这篇笔记的目标,不是把向量库当成一个“AI 时代的新中间件名词”简单过一遍,而是把它拆回工程本质:向量库到底在存什么、查什么、快在哪里、为什么 ANN 索引会成为核心,以及它和关系型数据库、搜索引擎、RAG 系统之间到底是什么关系。
这篇内容重点覆盖四件事:一是向量检索的基本计算模型,二是 HNSW / IVF / PQ 这类常见索引的取舍,三是过滤、混合检索、重排、更新删除这些真实线上问题,四是
pgvector、Milvus、Qdrant、Weaviate、Pinecone这类方案在架构和运维上的差异。它更偏“整体视图 + 原理拆解 + 工程边界”,不是某个单一产品的使用手册。
参考资料:
Faiss: A library for efficient similarity search and clustering of dense vectors
Milvus Docs - What is a Vector Database
[TOC]
一、先把问题摆正:向量库到底解决什么问题
如果先用一句话概括向量库的价值,我会写成:
它不是帮你“按字段精确查数据”,而是帮你“按语义相似度查近邻”。
传统数据库最擅长的是下面这类查询:
- 主键等值查询
- 范围过滤
- 聚合统计
- 事务更新
- 基于结构化字段的索引访问
搜索引擎最擅长的是:
- 关键词召回
- 倒排索引
- BM25 相关性排序
- 布尔条件过滤
而向量库最擅长的是另一类问题:
- 这段文本和哪些文本“表达的意思接近”
- 这张图片和哪些图片“视觉语义相近”
- 这个用户兴趣向量和哪些商品向量“距离最近”
- 这个问题最可能对应哪几段知识片段
所以它的核心任务不是“存一堆浮点数”,而是:
- 存储高维向量以及它对应的原始数据和元数据
- 在高维空间里快速做近邻搜索
- 在语义检索和过滤约束之间做平衡
- 在可接受延迟内尽量保持较高召回率
这也是为什么向量库会在 RAG、推荐系统、图像检索、相似内容去重、异常检测这些场景里集中出现。
1.1 向量库不是 Embedding 模型
这一点很容易混淆。
- Embedding 模型负责把文本、图片、音频编码成向量
- 向量库负责存储、索引、过滤、检索、排序和返回结果
前者决定“语义空间长什么样”,后者决定“这个语义空间怎么查得快、查得准、查得稳”。
如果 embedding 质量很差,向量库再强也救不了召回质量;但如果 embedding 质量不错,没有合适的向量索引,查询延迟和成本又会失控。
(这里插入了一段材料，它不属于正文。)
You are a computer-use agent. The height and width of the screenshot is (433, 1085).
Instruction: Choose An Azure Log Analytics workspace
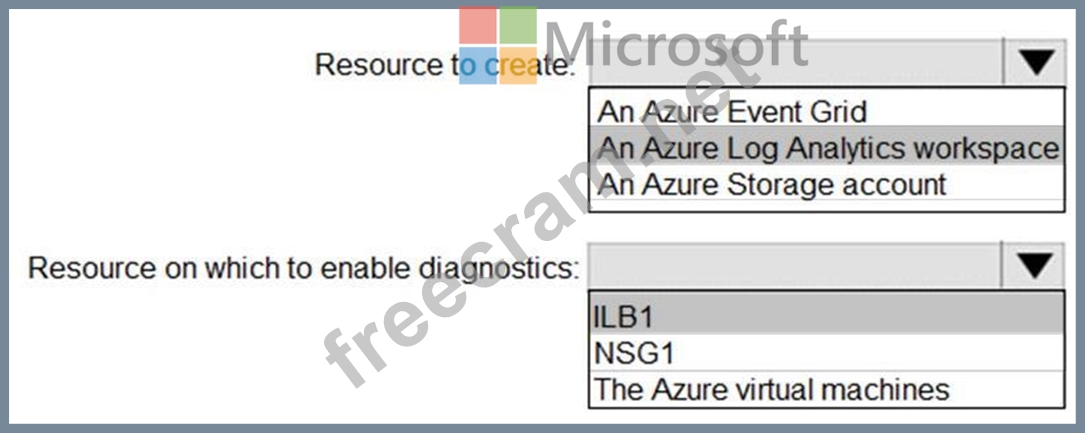[828, 148]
两者是上下游关系,不是替代关系。
1.2 向量库也不是 RAG 的全部
很多文章会把“RAG = Embedding + 向量库”写成一个简化公式,这能帮助入门,但不够准确。
一个完整的 RAG 系统通常至少包含:
- 文档清洗与切块
- embedding 生成
- 向量索引和元数据存储
- 查询改写
- 检索召回
- 重排
- 上下文压缩
- 提示词组织
- 大模型生成
向量库只负责其中“检索底座”的一部分,而且还不是全部检索逻辑。真正影响最终回答质量的,常常不是只把 top k 查出来,而是:
- chunk 是否切得合理
- 元数据过滤是否正确
- 是否做 hybrid search
- 是否做 rerank
- 是否控制上下文冗余
所以理解向量库,最好把它看成:
RAG 检索阶段的核心基础设施,而不是整个 RAG 本身。
二、向量检索的基本计算模型
2.1 什么是向量
向量可以简单理解成一个长度固定的实数数组,例如:
1
[0.12, -0.35, 0.04, ..., 0.91]
这个数组通常有几百到几千维。维度本身未必具备直接可解释性,但整体位置能表达语义信息。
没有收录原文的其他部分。